In the wake of the 2016 EU referendum result, a second independence campaign has been deemed “highly likely” to take place within the next few years. It is vital then that the questions which the 2014 campaign could not answer are addressed now, before the second campaign is launched.

This report seeks to take this opportunity to further the currency debate by explaining the concepts required to fully understand the details of the debate as well as laying out the options that an independent Scotland could reasonably face.


―Countries rarely have full control over all aspects of currency management simultaneously. Compromises must often be made, though different countries arrive at different solutions to those compromises.

― Setting up a new currency, if an independent Scotland chooses to do so, will involve planning but the steps involved are well understood and opportunities arise for public involvement in some of them, particularly design of new notes and coins.
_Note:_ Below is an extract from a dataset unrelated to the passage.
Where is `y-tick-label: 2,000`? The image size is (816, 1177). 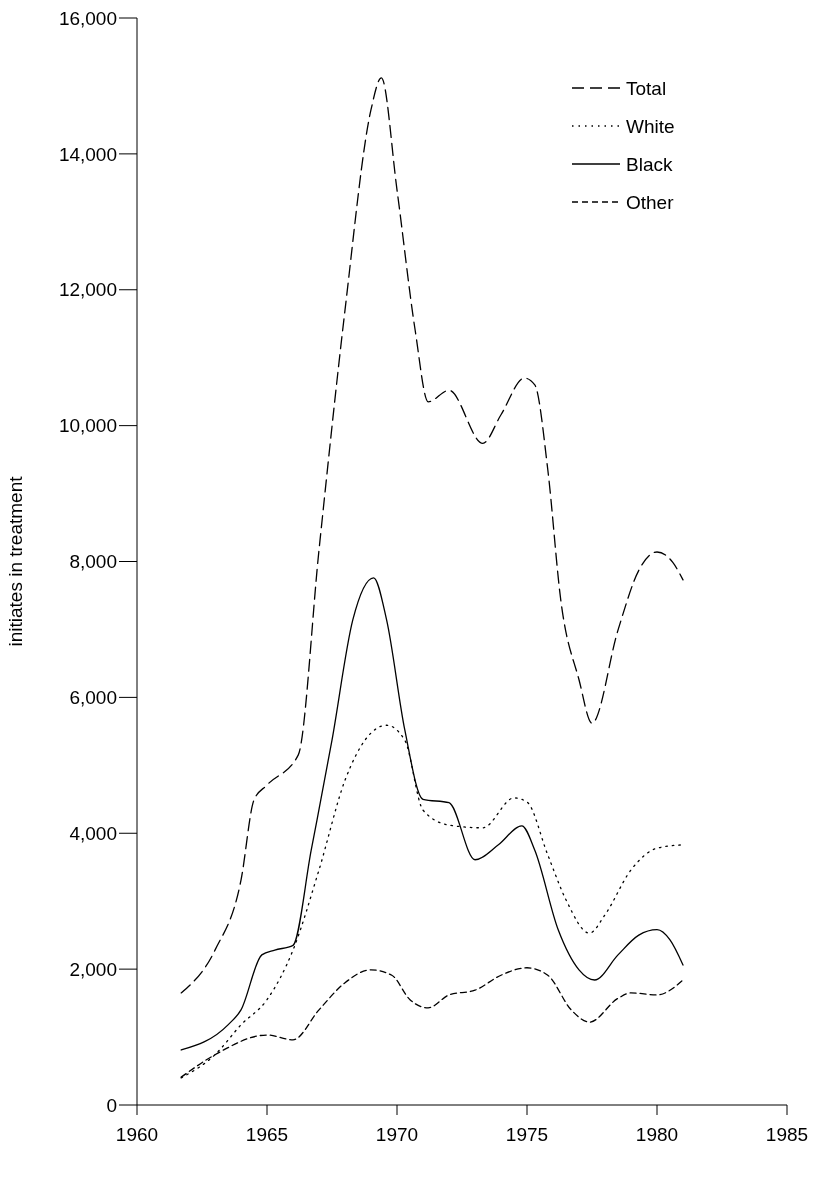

― Currency options discussed include a formal currency union with either Sterling or the Eurozone; Unilateral use of either currency; or a new Scottish currency, dubbed the £Scot, managed under various options of fixed, flexible or floated pegs.

― Whilst, economically, no single option is likely to be significantly better or worse than any other — merely different — the political weight tends towards the recommendation of a newly independent Scotland adopting an independent £Scot, initially pegged to Sterling but with the option of moving, changing or floating the peg as and when required or desired.